Tears, the first she had shed since her confession, welled in her eyes. But for the first time, they weren't tears of anguish or rage, but of a profound, soul-deep gratitude. "Why?" she whispered, her voice raspy and thin through the crackling speaker system. "After everything... how can you still love me?"

"Because I love you," he said simply, his voice unwavering. "And because I understand. The world hurt you, and you learned to hurt it back. I don't love what you did. But I love you. When I get you back, we'll learn how to heal. Together."

He made a promise to her then, and to himself. He wouldn't just wait. He would become someone strong enough to be her shield, her real protector, so she would never have to be a monster again.
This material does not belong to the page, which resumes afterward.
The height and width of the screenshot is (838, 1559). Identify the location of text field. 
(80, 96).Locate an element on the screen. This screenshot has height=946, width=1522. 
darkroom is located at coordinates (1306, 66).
The next year was a blur of reinvention for Rihan. He threw himself into his studies with a ferocious, obsessive intensity. His mind, once clouded by fear and self-doubt, was now sharp and focused, driven by a singular purpose. He started working out with Ashutosh—who had quietly, guiltily, resumed their friendship—slowly and painfully building his skinny frame into one of quiet strength. He took public speaking classes, forcing himself to overcome his innate timidity, learning to command a room with his voice. He was no longer the frightened boy from the gazebo. He was becoming the man Ruhi needed him to be, a man who could stand by her side without needing her shadow to hide in.

He visited her every week, without fail, his unwavering presence her only lifeline to the outside world, her only hope for a future. He wrote to her every single day, long letters filled with details of his life, his studies, his hopes, and his unwavering love. His letters were a constant reminder of the future they would build, a future beyond the walls and the pain.